My family genealogy indicates that there were sturdy pioneers on both sides who broke the sod in the Dakotas, roughing it with mud and wattle huts and rude campfires until they could afford the time and money to put up brick and cement domiciles — which they promptly moved into and never again showed the least sign of moving out of to enjoy Mother Nature’s wonders. They’d had enough of her blizzards and locusts, droughts and floods, mosquitoes and sunstroke. Indoor plumbing spelled the death of the outdoorsy spirit for the Torkildsons.
No surprise, then, that my parents, the direct descendants of these pioneers, had no sympathy toward my childhood requests to go camping. What? Leave their comfortable home — with its modern kitchen, entertaining television, and cozy beds — for the howling wilderness? Not on your wet bar, kiddo!
This makes it all the more mystifying as to why my parents and some of my aunts and uncles one day decided to go to a state park 50 miles away for a weekend of camping. When I goggled in disbelief at the announced trek, I was told to stop making funny faces and help pack the car. We were having what is technically known as a family reunion.
Tents were still made of bulky canvas in those years, and so our family’s tent, even when folded and sat on by the entire family, barely fit into the trunk of the car. Everything else had to be packed around us kids in the back seat. I was wedged in so tightly that when we arrived at the campsite, it took two grown men, my dad and Uncle Jim, to pull me out — accompanied by an avalance of Coleman lanterns and mosquito coils.
The initial set-up was rather fun. I got to pound metal pegs into the ground with a bung starter that my dad had liberated from Aarone's Bar and Grill.
But then Aunt Cecelia took over, and everything went to the devil.

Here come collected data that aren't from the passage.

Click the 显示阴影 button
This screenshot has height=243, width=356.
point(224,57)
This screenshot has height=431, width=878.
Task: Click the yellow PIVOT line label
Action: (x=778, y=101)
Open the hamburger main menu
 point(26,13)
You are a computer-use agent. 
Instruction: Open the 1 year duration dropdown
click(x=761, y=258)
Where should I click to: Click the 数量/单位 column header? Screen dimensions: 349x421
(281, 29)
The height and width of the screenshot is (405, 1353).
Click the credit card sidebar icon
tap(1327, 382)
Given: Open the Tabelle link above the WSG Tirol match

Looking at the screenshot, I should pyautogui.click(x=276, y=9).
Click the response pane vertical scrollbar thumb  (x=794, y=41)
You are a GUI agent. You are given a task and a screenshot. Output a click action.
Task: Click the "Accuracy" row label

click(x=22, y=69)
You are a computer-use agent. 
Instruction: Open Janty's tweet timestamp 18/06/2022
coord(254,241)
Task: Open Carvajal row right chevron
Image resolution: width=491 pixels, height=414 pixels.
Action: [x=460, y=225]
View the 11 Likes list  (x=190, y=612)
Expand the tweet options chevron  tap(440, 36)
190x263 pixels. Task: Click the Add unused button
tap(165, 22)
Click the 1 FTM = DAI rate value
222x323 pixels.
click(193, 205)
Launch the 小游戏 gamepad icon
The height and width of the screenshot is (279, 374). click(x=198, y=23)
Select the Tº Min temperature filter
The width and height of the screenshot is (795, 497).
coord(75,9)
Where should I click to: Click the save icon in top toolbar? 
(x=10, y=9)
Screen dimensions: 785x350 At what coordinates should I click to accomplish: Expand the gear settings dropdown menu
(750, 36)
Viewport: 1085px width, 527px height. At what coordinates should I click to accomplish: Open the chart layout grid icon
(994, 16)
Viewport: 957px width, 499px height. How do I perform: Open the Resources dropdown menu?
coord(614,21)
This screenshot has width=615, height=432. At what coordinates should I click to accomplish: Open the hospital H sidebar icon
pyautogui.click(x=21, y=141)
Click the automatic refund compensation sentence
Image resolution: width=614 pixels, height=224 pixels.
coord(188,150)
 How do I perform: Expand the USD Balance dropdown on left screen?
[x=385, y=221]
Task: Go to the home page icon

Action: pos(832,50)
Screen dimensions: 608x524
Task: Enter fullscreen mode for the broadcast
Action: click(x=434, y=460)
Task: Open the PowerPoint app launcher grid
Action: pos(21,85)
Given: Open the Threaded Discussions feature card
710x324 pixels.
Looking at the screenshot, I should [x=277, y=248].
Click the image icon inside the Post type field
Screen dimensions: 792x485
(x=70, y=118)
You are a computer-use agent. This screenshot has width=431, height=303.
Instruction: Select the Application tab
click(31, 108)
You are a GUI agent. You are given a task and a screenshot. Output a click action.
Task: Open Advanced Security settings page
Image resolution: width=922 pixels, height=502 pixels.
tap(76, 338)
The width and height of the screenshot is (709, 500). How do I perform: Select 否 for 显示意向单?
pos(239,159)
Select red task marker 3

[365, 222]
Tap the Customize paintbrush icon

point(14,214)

Aunt Cecelia was Uncle Jim’s wife. She was not Scandinavian in the least, unlike the rest of the family. She was of determined Bohemian stock, and the blood of Jan Hus, along with his itch to reform everything, ran in her pudgy veins. She immediately deputized all the men to go fishing, so we could enjoy a fish fry that night. It was an overcast day, with an occasional drizzle and a stout breeze. Not a good day for angling. But Aunt Cecelia overruled the menfolk and sent them on their way to the nearby river with a flea in their ear.
They caught nothing. But they were not unduly worried, since they had brought along a case of Hamm’s beer with their tackle, consuming it studiously as they waited for a nibble. In fact, not to put too fine a point on it, a tornado roaring through the camp would not have unduly worried them by the time they unsteadily returned from the river.
In the meantime, Aunt Cecelia had asked the phlegmatic park ranger where the ‘powder room’ was, and had been shown a ghastly tin shack with fat blue flies buzzing around it like an aerodrome. There was nothing quaint or rustic about it, especially the odor, and Aunt Cecelia immediately set up a to-do that caused pine cones to fall in heaps from the nearby conifers. She attempted to corral the women into cleaning up the pestilential place, but they were made of sterner stuff than their menfolk. They mutinied. They were not going to spend their time swabbing out toilets — they had enough of that at home!
While Aunt Cecelia fumed, they built a jolly great bonfire and got all us kids sticks so we could roast wieners and marshmallows.
When the men finally returned with not even a carp to show for their efforts, everyone was inclined to shrug their shoulders and let it go; there were plenty of cans of pork-and-beans and a dozen loaves of Wonder bread (and another whole case of Hamm’s surreptitiously tucked under the sleeping bags). Beans, bread, and some rousing choruses of the Crow Song (Krakevisa, in Norwegian), and we could call it a successful family reunion even though it was starting to drizzle steadily.
But Aunt Cecelia, balked of her sanitary crusade, flung aside the sleeping bags, clamped on to the case of beer, bundled it down to the river, and threw it in. Then she demanded that we all pack up and go to Jax Cafe back in Nordeast Minneapolis for a proper meal of prime rib and baked potatoes.
Confusion and discord followed. Uncle Jim glumly began packing up his family’s gear, as did several others, but a few hardy souls refused to budge and declared their intention of sticking it out for another day, and Aunt Cecelia could take her bossy ways and stick ’em where the sun don’t shine. You betcha!
My dad wanted to go home, but Mom had her dander up now and told us we would stay the night — especially since the reservation fee for the campsite was nonrefundable.
"Ungkarer er heldig" my dad kept muttering to himself as the drizzle turned into a cold steady rain.
Our tent, which had been hastily purchased at an Army/Navy Surplus store just prior to the outing, was as porous as a sponge. And the rain continued the next morning.
We returned home cold and hungry.
There have been other family reunions since that time — but none of them have been held anywhere near the outdoors, or very far away from Jax Cafe -- they offered a complimentary schooner of Hamm's with every roast chicken dinner.